Several key limitations should be noted. Firstly, participants were all university students, and therefore, the results might not necessarily be representative of the general Greek population. Secondly, the sample was rather small and does not also allow for generalisation. Finally, the study was conducted in a non-clinical sample; relationships among the variables we examined may be somewhat different in an appropriate clinical sample. Nevertheless, and despite the above limitations, results in the present study support the adequate psychometric properties of the Greek version of OCI-R. Taking into consideration the limited research data from the application of OCI-R in Greek clinical samples, one expects that future studies will focus on this field.

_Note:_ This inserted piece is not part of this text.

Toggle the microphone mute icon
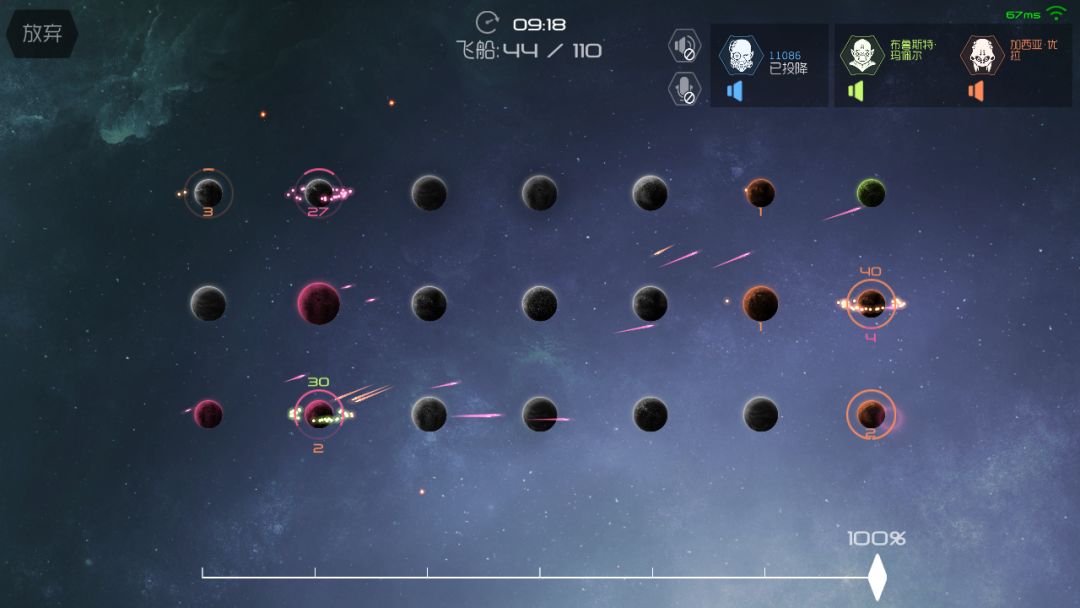The image size is (1080, 608). click(x=685, y=88)
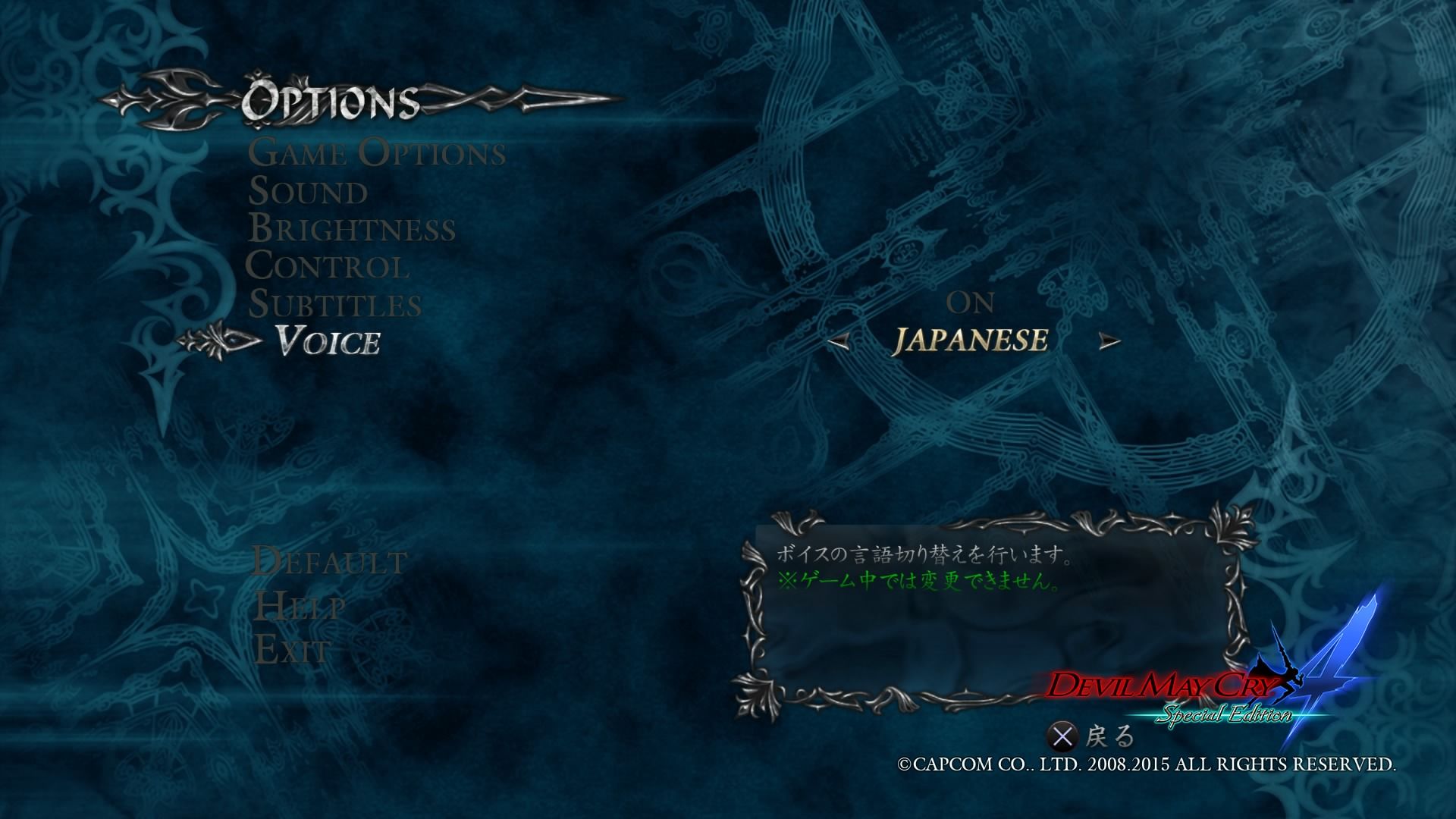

To conclude, the Greek version of OCI-R is a sound psychometric tool with good psychometric properties in a non-clinical young adult student population. Results of the present study add to the body of studies in different languages and cultures. Similar findings were also reported by Angelakis et al. (2017), who also confirmed the psychometric properties of OCI-R in a Greek community sample. Taking into consideration the Angelakis et al. (2017) study and our study, it is interesting that although our sample was a student only sample, and we used different questionnaires to test convergent and divergent validities of OCI-R, we both arrived at similar results and conclusions. As a closing remark, one has also to consider that there is still an ongoing need for validated measures for the assessment of OCD symptoms and related constructs in Greece.